Wolfgang Amadeus (1756-1791) Mozart, een van de grootste musici uit de geschiedenis, werd geboren in de Oostenrijkse stad Salzburg. Zijn vader was eveneens een musicus; Wolfgang zelf werd in zijn jeugd ‘het wonderkind’ genoemd.
Reeds op driejarige leeftijd begon hij belangstelling voor muziek te tonen. Op een dag had hij geluisterd naar de muziekles van zijn oudere zusje. Toen de les beëindigd was, ging de jongen voor het klavier zitten en speelde een van de zojuist gehoorde composities na! Wolfgangs vader besefte al spoedig dat zijn zoon grote talenten bezat. Toen de jonge Mozart vier jaar was, begon hij muzieklessen te krijgen. Hij maakte snelle vorderingen en een jaar later speelde hij niet alleen uitstekend maar had hij ook reeds een aantal muziekstukken gecomponeerd!Toen Wolfgang zeven was geworden, nam zijn vader hem en zijn zusje mee op een toernee langs de belangrijkste steden van Europa. De tocht begon in München, waar de twee Mozartkinderen drie jaar lang concerten gaven. Vervolgens ging de reis naar Wenen, Parijs en Londen. Het publiek stond perplex over de twee wonderkinderen. Op een keer speelden ze in Wenen toen de Oostenrijkse keizer aan Wolfgang vroeg of hij evengoed zou kunnen spelen als de toetsen van de piano bedekt waren met een doek. Wolfgang antwoordde niet maar toen de doek er lag, bleek zijn spel daardoor op geen enkele wijze beïnvloed te worden.

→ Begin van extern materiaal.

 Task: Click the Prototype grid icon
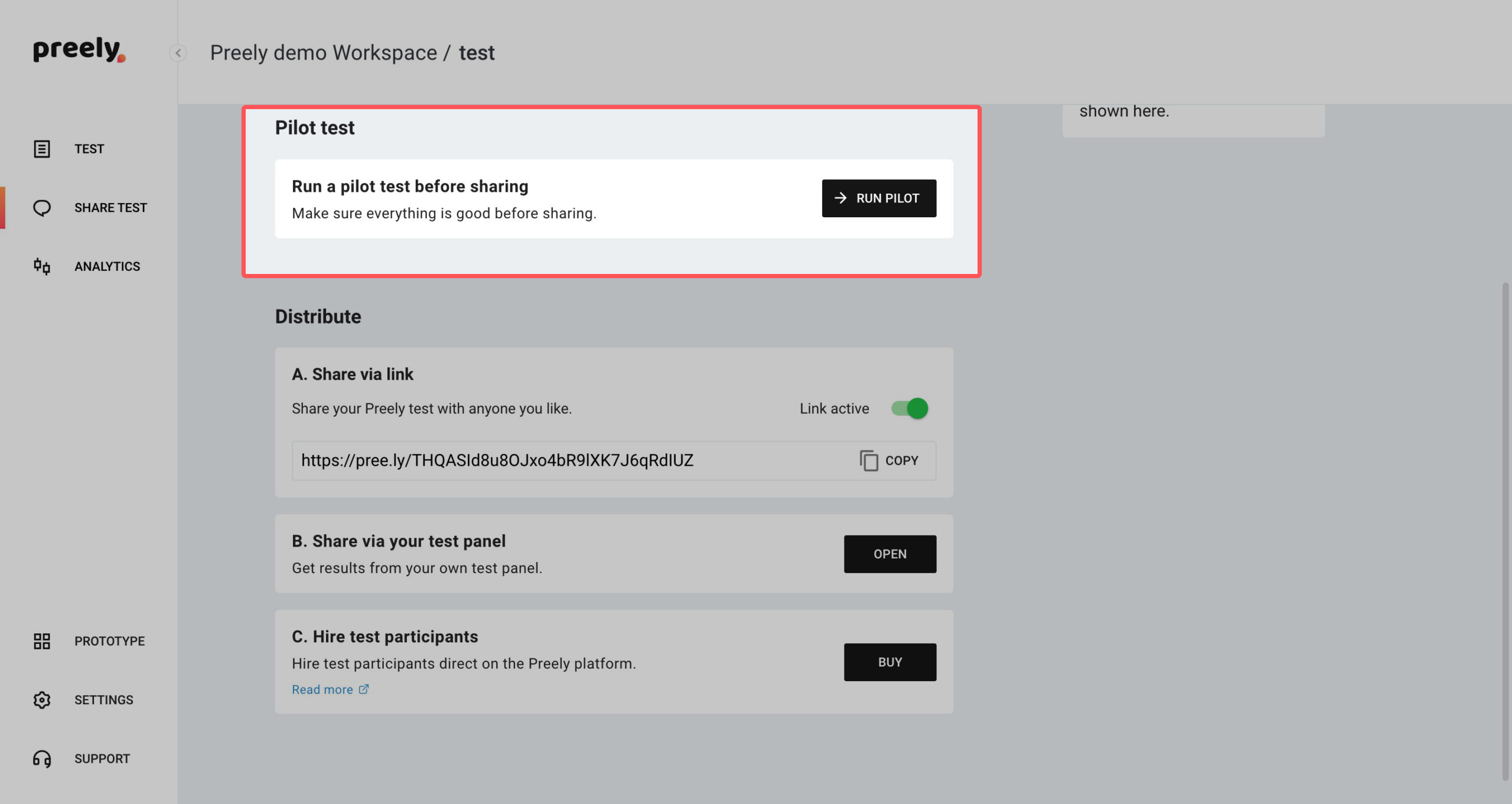[x=42, y=641]

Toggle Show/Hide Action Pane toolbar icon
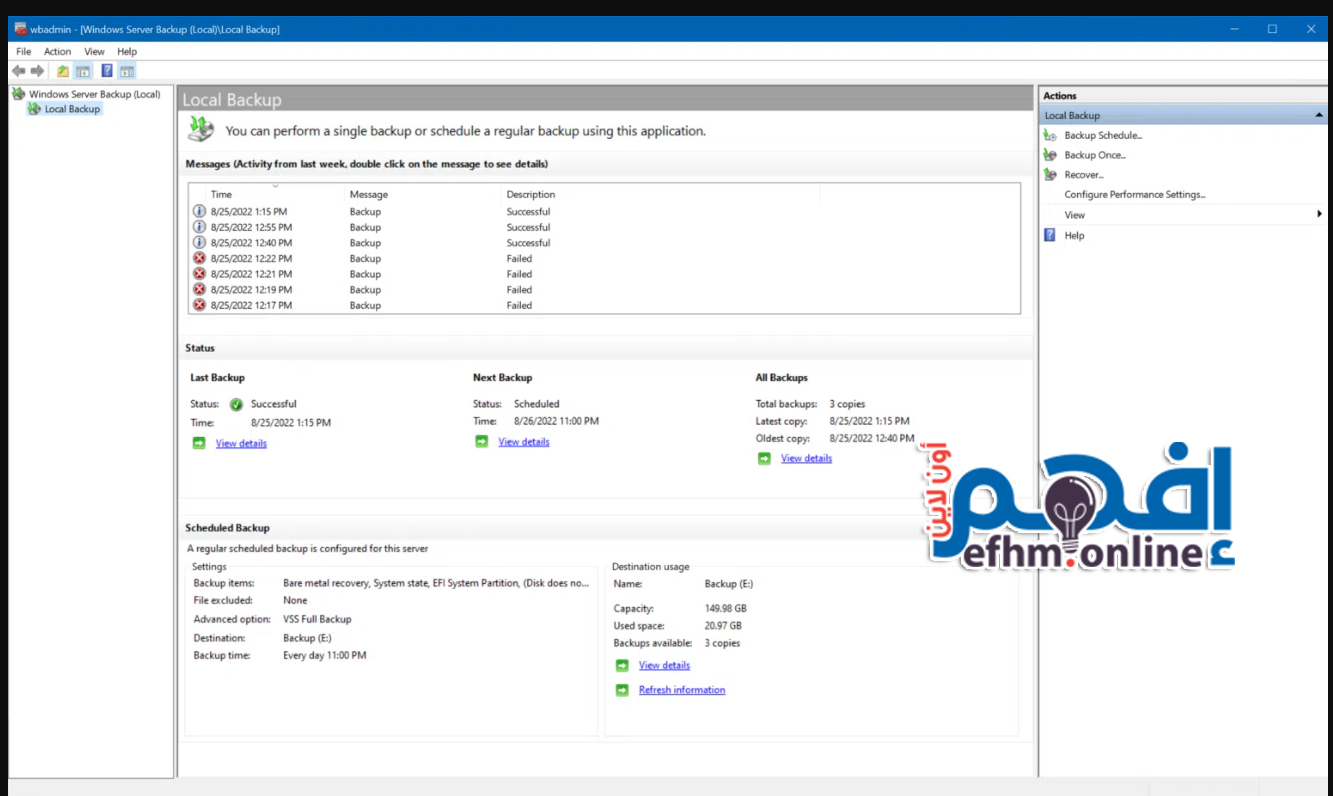[126, 71]
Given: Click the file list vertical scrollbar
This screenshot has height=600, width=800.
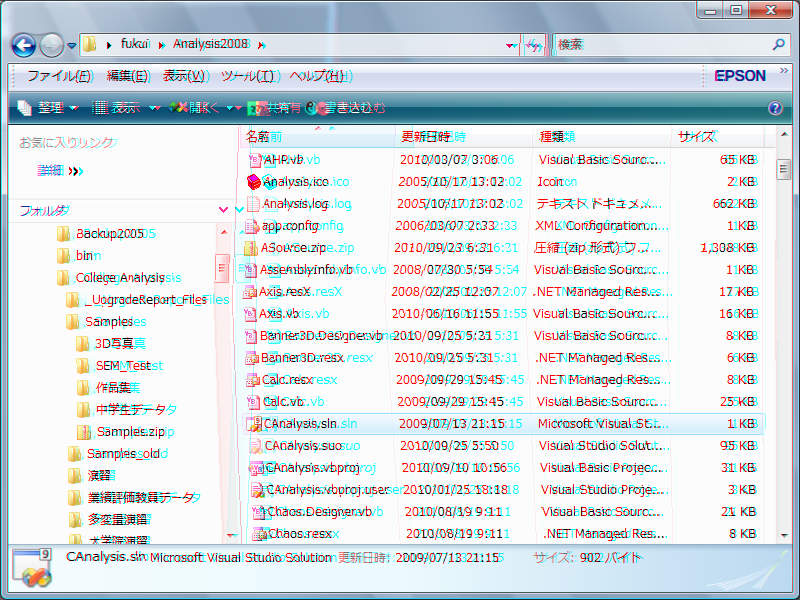Looking at the screenshot, I should coord(783,350).
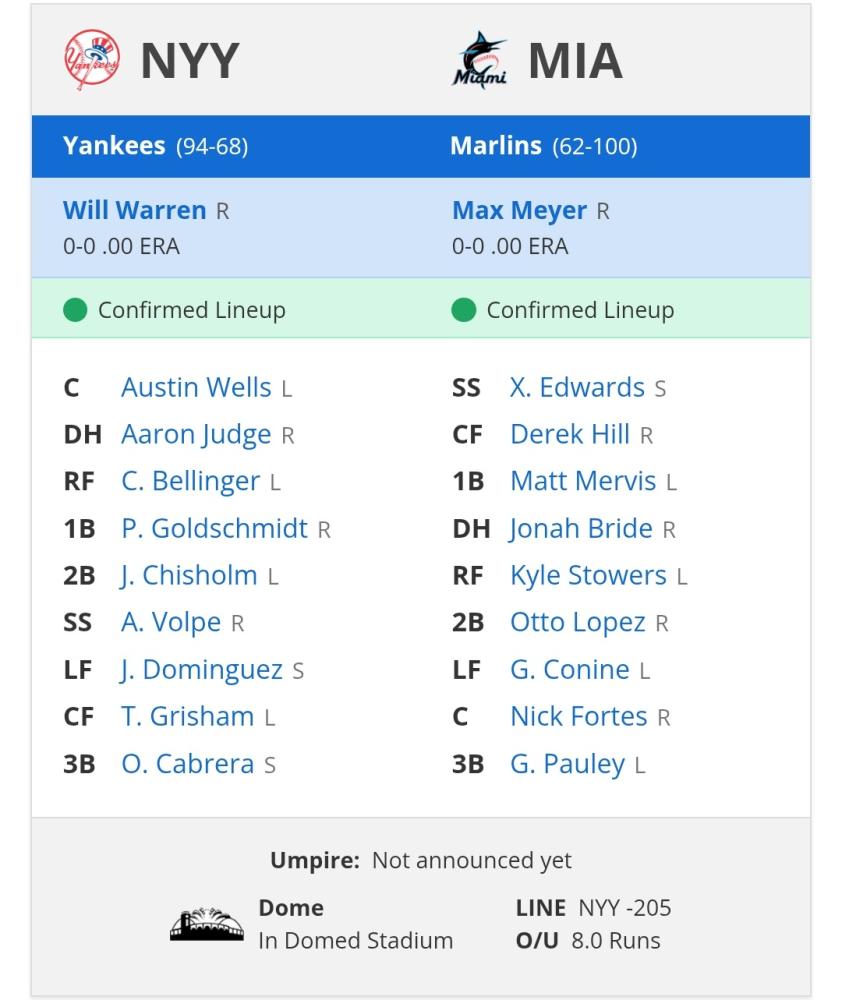The width and height of the screenshot is (842, 1000).
Task: Click the NYY team abbreviation heading
Action: click(x=190, y=61)
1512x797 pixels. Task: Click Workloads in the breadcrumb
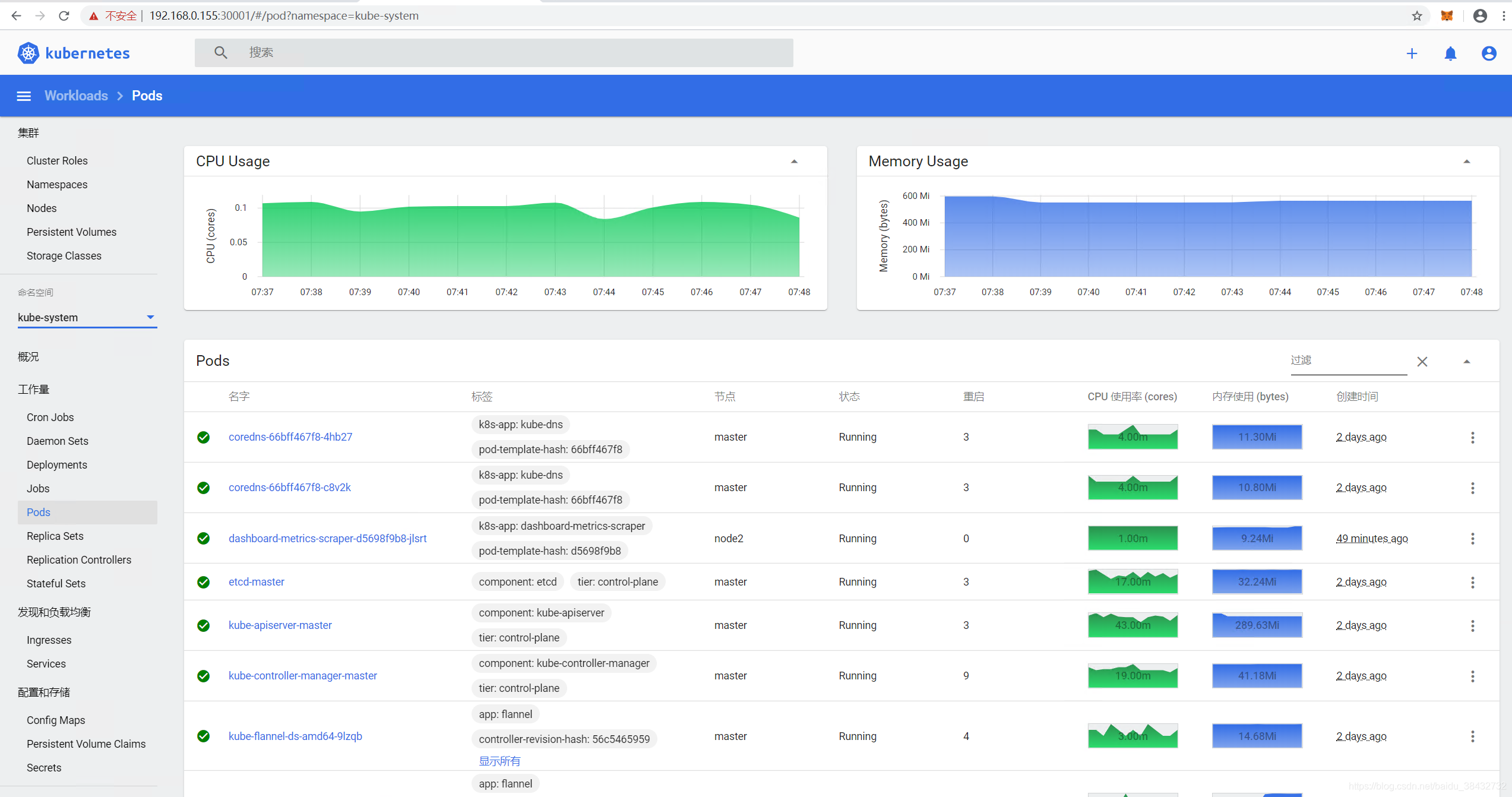pyautogui.click(x=76, y=96)

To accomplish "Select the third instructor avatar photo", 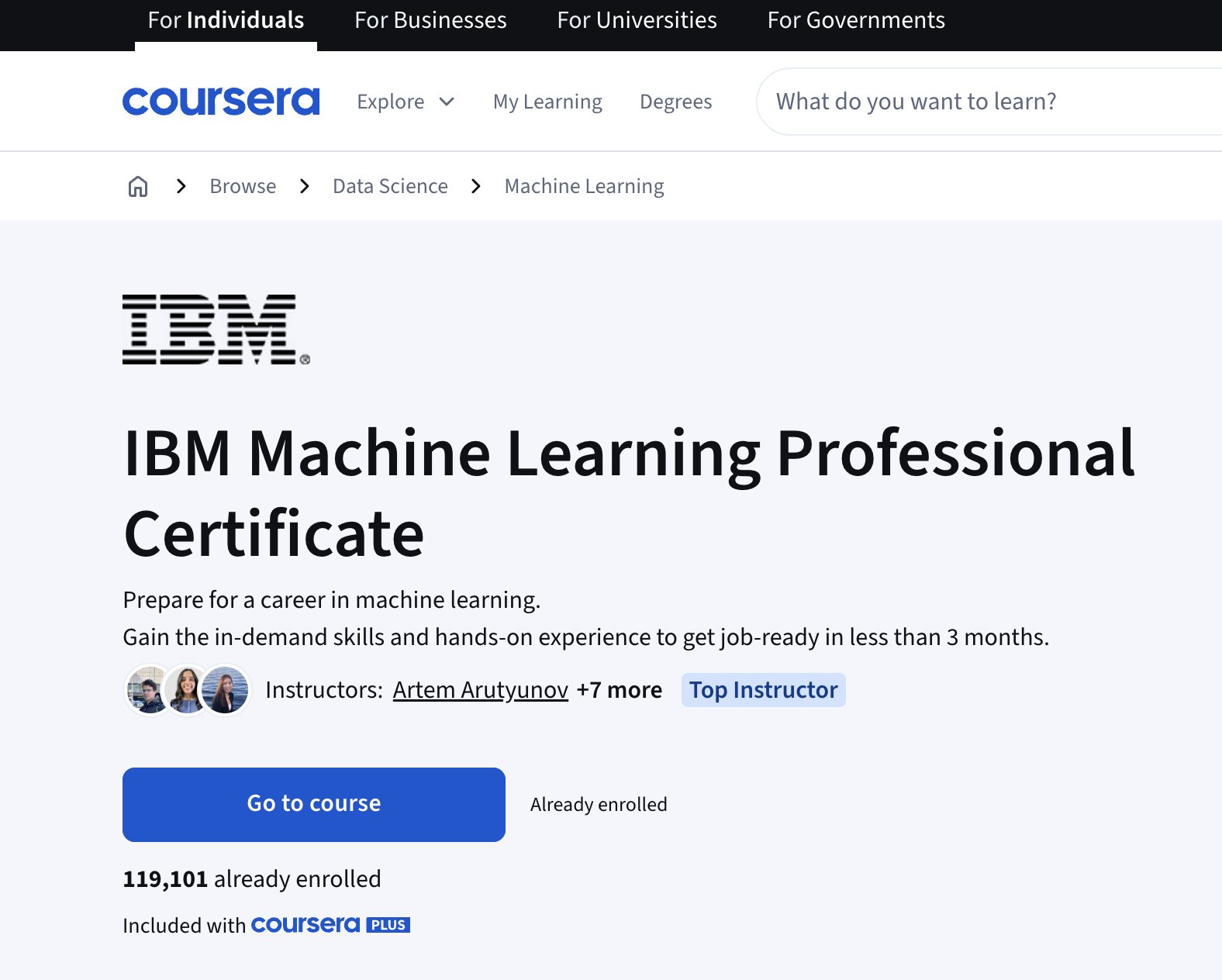I will (225, 689).
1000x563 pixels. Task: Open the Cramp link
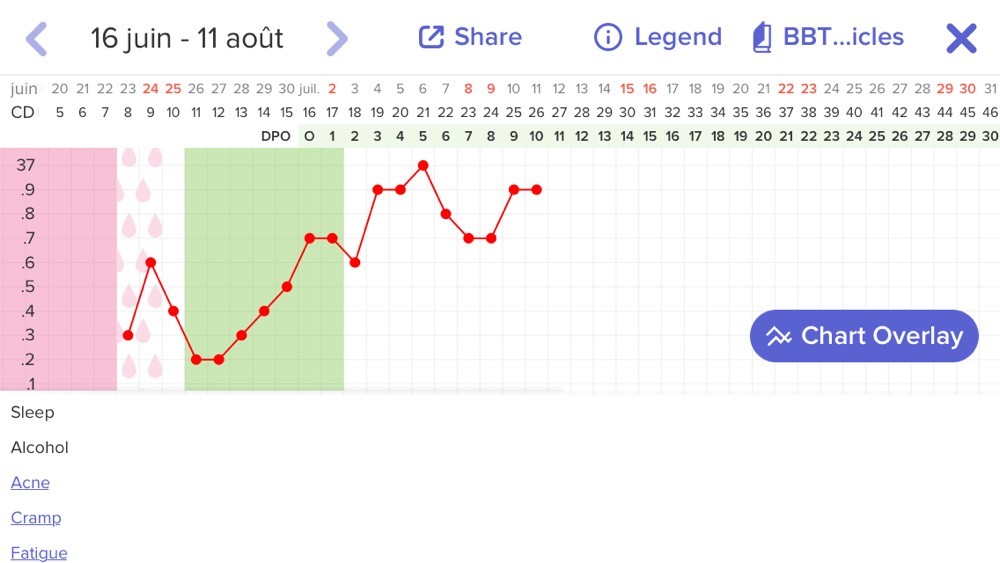[x=36, y=518]
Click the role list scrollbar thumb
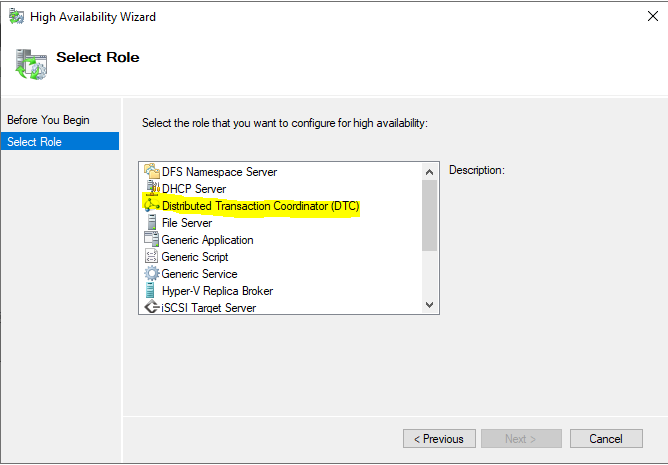Image resolution: width=668 pixels, height=465 pixels. click(429, 215)
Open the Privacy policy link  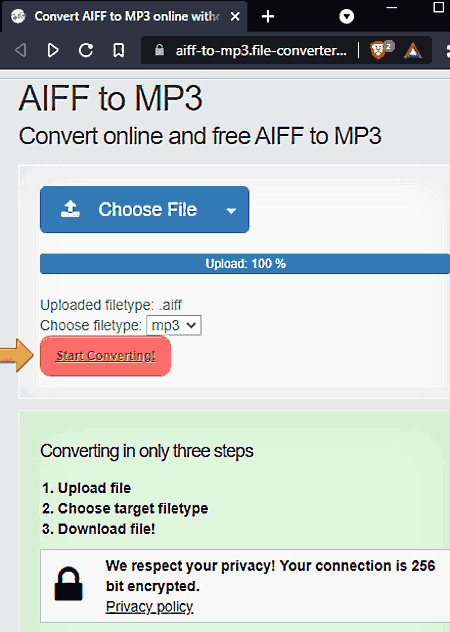[x=150, y=607]
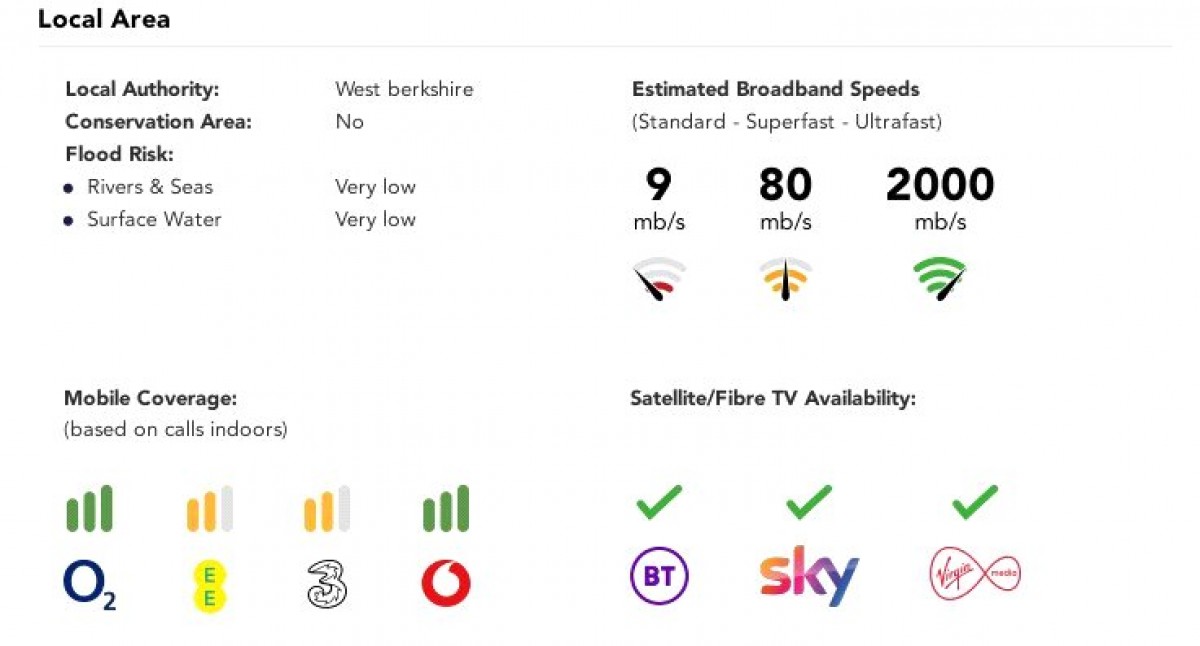1200x646 pixels.
Task: Click the green checkmark above BT
Action: point(659,501)
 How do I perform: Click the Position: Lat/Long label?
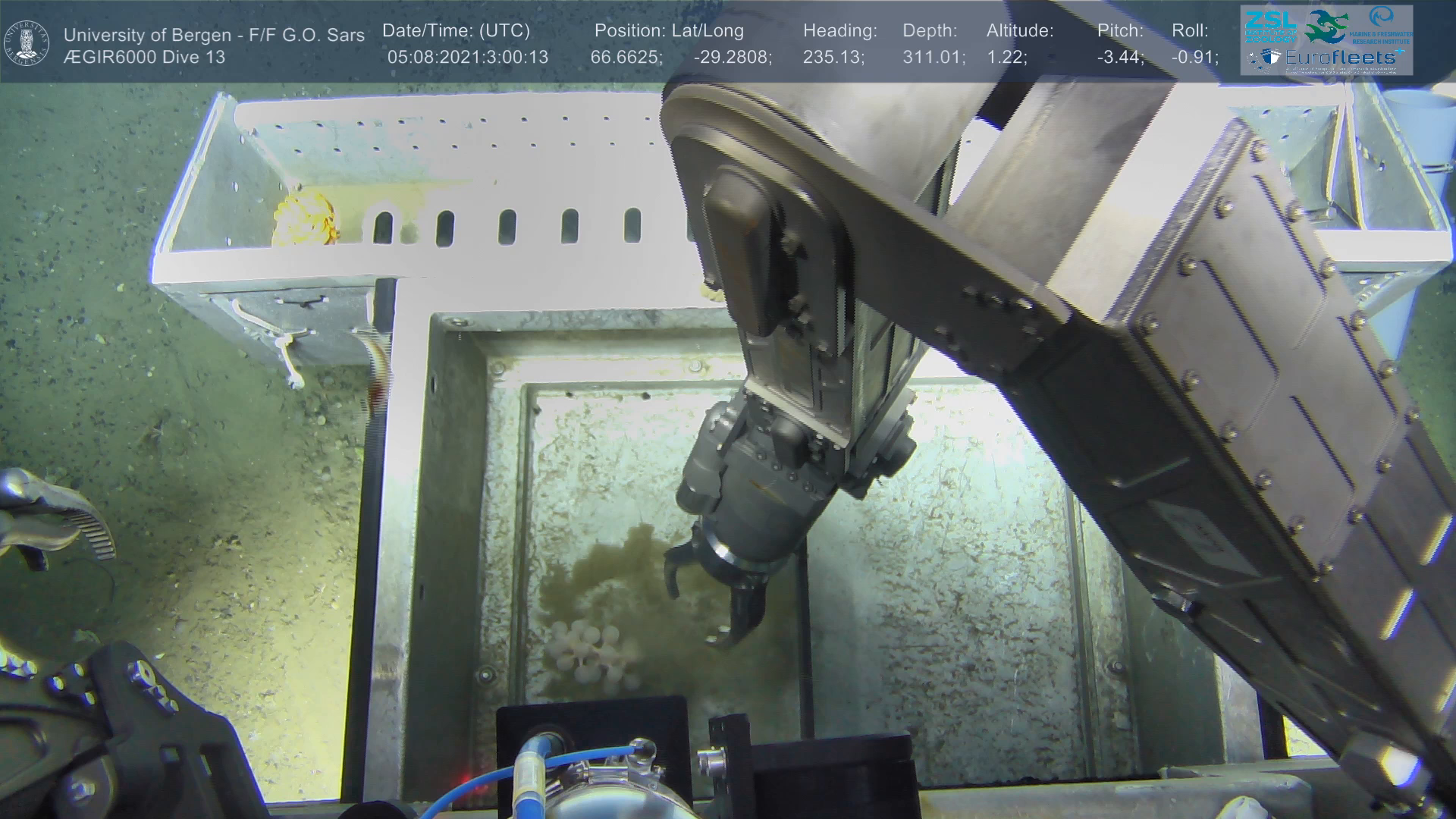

Iedereen mocht Wolfgang graag. Op een dag viel hij in het keizerlijke paleis over de gepolijste vloer. De ook nog jeugdige dochter van de keizer snelde toe om hem overeind te helpen waarop Wolfgang zelfverzekerd opmerkte: ‘Wat ben jij vriendelijk. Misschien trouw ik nog wel eens met je !’ Het aldus beloonde prinsesje was Maria Antoinette, die later koningin van Frankrijk zou worden! Wolfgang bespeelde het orgel en de viool even uitstekend als het klavier, hoewel hij op deze instrumenten nooit les had gekregen.
Toen hij 13 was, vertrok hij naar Italië om er concerten te geven. In Rome werd hij uitgenodigd te luisteren naar muziek, die nog niet was uitgegeven - maar hij kreeg geen toestemming de geschreven muziek te zien. Na afloop van het concert ging Mozart naar zijn kamer en schreef de zojuist gehoorde melodieën noot voor noot op - uit zijn geheugen. Niemand had tot dan toe geloofd dat zoiets mogelijk was. In Rome ook kende de paus hem de Orde van de Gouden Spoor toe; dat betekende dus, dat Mozart al op zijn 13e jaar geridderd werd.
Op 25-jarige leeftijd vestigde Mozart zich te Wenen, waar hij in het huwelijk trad met Constanze von Weber.
De bevolking was heel vaak enthousiast over zijn muziek - maar hij verdiende met dat alles zo weinig geld, dat hij voor de rest van zijn leven een armoedig bestaan leidde.
Mozart besteedde elke dag uren aan zijn werk. Een dergelijke inspanning kon hij echter niet verdragen en toen hij 35 was, begaf zijn gezondheid het. In zijn laatste levensjaar schreef hij een van zijn grootste werken, zijn Requiemmis. Hij leefde niet lang genoeg meer om het gehele werk te voltooien; dat werd na zijn dood gedaan door een van zijn leerlingen. Niemand weet precies waar Mozart begraven ligt. Een aantal jaren na zijn dood werd in Wenen een monument voor hem opgericht.
Mozart was zowel thuis op het gebied van de symfonische als op dat van de operamuziek. Drie van zijn grootste opera’s zijn ‘De Toverfluit’, ‘De Bruiloft van Figaro’ en ‘Don Giovanni’. Hij schreef verder 48 symfonieën, waarvan de eerste reeds op achtjarige leeftijd. Als zijn beste symfonie wordt de ‘Jupiter’ beschouwd; hij componeerde die in 15 dagen. Hij schreef in zijn korte leven ongeveer 650 composities.